The King's Christmas Message (also known as The Queen's Christmas Message in the reign of a female monarch, formally as His Majesty's Most Gracious Speech, and informally as the Royal Christmas Message) is a broadcast made by the sovereign of the United Kingdom and the other Commonwealth realms to the Commonwealth of Nations each year at Christmas. The tradition began in 1932 with a radio broadcast by King George V via the British Broadcasting Corporation's Empire Service. The message is broadcast on television, radio, and the Internet via various providers. It is usually broadcast at 15:00 GMT (3:00 PM) on Christmas Day.

History

The idea for a Christmas message from the sovereign to the British Empire was first proposed by the founding director-general of the British Broadcasting Corporation (BBC), John Reith, in 1922 when he approached King George V about making a short broadcast on the newly created radio service. The King declined, however, believing that radio was mainly an entertainment. Reith approached the King again ten years later, in 1932, as a way to inaugurate the Empire Service (now the World Service) and the King finally agreed after being encouraged to do so by Queen Mary and Prime Minister Ramsay MacDonald. That year, King George V read the first Royal Christmas Message, which was scripted by Rudyard Kipling; the King was originally hesitant about using the relatively untested medium of radio, but was reassured after a summertime visit to the BBC and agreed to carry out the concept and read the speech from a temporary studio set up at Sandringham House. The 1934 Christmas broadcast was introduced from Ilmington Manor by 65-year-old Walton Handy, a local shepherd, with carols from the church choir and the bells ringing from the town church, and reached an estimated 20 million people in Australia, Canada, India, Kenya, South Africa and the United Kingdom.

**Exercise directions:** Print the text on the royal Christmas broadcast word for word, in full. The material that comes next stands apart from the text above.

**Raw data:**
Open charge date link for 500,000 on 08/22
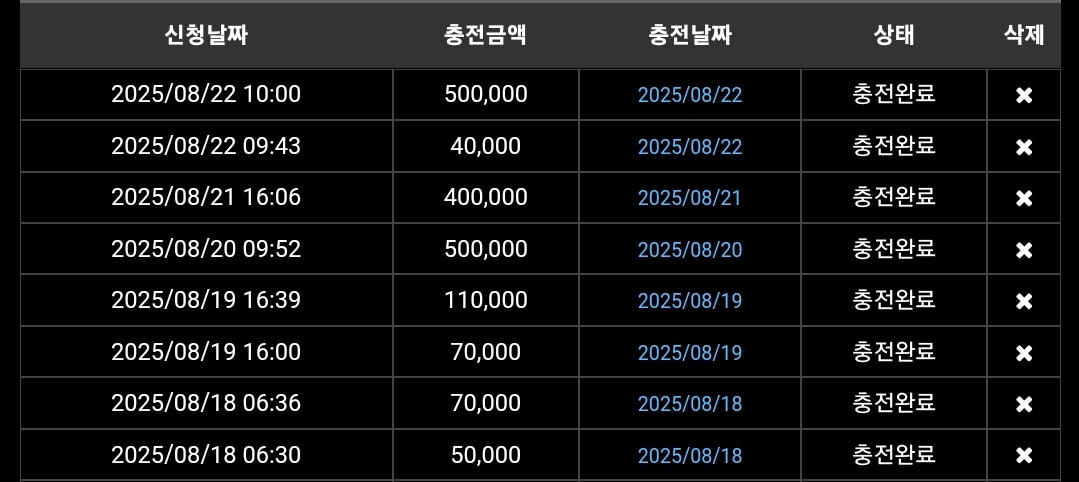This screenshot has height=482, width=1079. [x=690, y=95]
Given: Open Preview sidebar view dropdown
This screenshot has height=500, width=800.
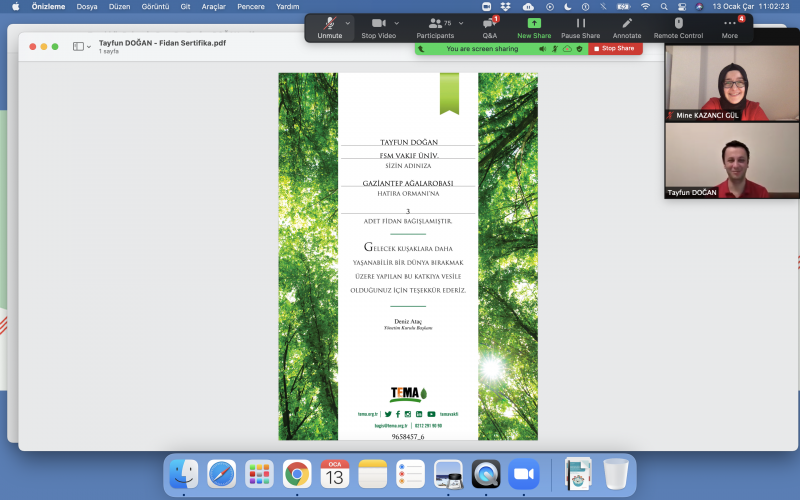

**Reply to the exercise:**
The King's Christmas Message (also known as The Queen's Christmas Message in the reign of a female monarch, formally as His Majesty's Most Gracious Speech, and informally as the Royal Christmas Message) is a broadcast made by the sovereign of the United Kingdom and the other Commonwealth realms to the Commonwealth of Nations each year at Christmas. The tradition began in 1932 with a radio broadcast by King George V via the British Broadcasting Corporation's Empire Service. The message is broadcast on television, radio, and the Internet via various providers. It is usually broadcast at 15:00 GMT (3:00 PM) on Christmas Day.

History

The idea for a Christmas message from the sovereign to the British Empire was first proposed by the founding director-general of the British Broadcasting Corporation (BBC), John Reith, in 1922 when he approached King George V about making a short broadcast on the newly created radio service. The King declined, however, believing that radio was mainly an entertainment. Reith approached the King again ten years later, in 1932, as a way to inaugurate the Empire Service (now the World Service) and the King finally agreed after being encouraged to do so by Queen Mary and Prime Minister Ramsay MacDonald. That year, King George V read the first Royal Christmas Message, which was scripted by Rudyard Kipling; the King was originally hesitant about using the relatively untested medium of radio, but was reassured after a summertime visit to the BBC and agreed to carry out the concept and read the speech from a temporary studio set up at Sandringham House. The 1934 Christmas broadcast was introduced from Ilmington Manor by 65-year-old Walton Handy, a local shepherd, with carols from the church choir and the bells ringing from the town church, and reached an estimated 20 million people in Australia, Canada, India, Kenya, South Africa and the United Kingdom.